◆ **RECORDS SHOWN**
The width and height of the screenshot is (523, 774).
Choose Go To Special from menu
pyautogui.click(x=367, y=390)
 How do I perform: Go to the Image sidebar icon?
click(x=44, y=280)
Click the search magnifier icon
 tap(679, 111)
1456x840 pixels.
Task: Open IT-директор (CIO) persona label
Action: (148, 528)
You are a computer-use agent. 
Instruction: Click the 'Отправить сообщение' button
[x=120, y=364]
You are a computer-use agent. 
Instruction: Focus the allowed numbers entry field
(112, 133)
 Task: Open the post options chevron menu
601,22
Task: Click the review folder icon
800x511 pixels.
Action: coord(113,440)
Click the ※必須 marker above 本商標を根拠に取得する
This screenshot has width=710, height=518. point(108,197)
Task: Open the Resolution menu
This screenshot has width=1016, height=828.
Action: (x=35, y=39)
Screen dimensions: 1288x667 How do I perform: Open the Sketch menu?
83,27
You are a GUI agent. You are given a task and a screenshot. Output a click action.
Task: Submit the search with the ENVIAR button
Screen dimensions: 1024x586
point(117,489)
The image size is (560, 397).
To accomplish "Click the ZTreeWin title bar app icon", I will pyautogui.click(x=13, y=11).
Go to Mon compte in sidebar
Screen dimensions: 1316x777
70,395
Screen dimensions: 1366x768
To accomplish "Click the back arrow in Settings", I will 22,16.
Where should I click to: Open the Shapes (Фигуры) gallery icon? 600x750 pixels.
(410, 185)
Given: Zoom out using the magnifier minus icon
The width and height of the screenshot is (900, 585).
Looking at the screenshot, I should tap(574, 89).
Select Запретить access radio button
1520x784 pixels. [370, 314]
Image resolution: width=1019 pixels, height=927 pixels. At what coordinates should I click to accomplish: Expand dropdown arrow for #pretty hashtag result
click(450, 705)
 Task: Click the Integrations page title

◆ **WHAT TO DO**
Exactly the lines from the line holding "The image size is (560, 397)." through the close of the listing above make up the answer; include nothing else.

◆ **OUTPUT FOR THIS EXERCISE**
The image size is (560, 397).
To accomplish "Click the ZTreeWin title bar app icon", I will pyautogui.click(x=13, y=11).
Go to Mon compte in sidebar
Screen dimensions: 1316x777
70,395
Screen dimensions: 1366x768
To accomplish "Click the back arrow in Settings", I will 22,16.
Where should I click to: Open the Shapes (Фигуры) gallery icon? 600x750 pixels.
(410, 185)
Given: Zoom out using the magnifier minus icon
The width and height of the screenshot is (900, 585).
Looking at the screenshot, I should tap(574, 89).
Select Запретить access radio button
1520x784 pixels. [370, 314]
Image resolution: width=1019 pixels, height=927 pixels. At what coordinates should I click to accomplish: Expand dropdown arrow for #pretty hashtag result
click(450, 705)
 Task: Click the Integrations page title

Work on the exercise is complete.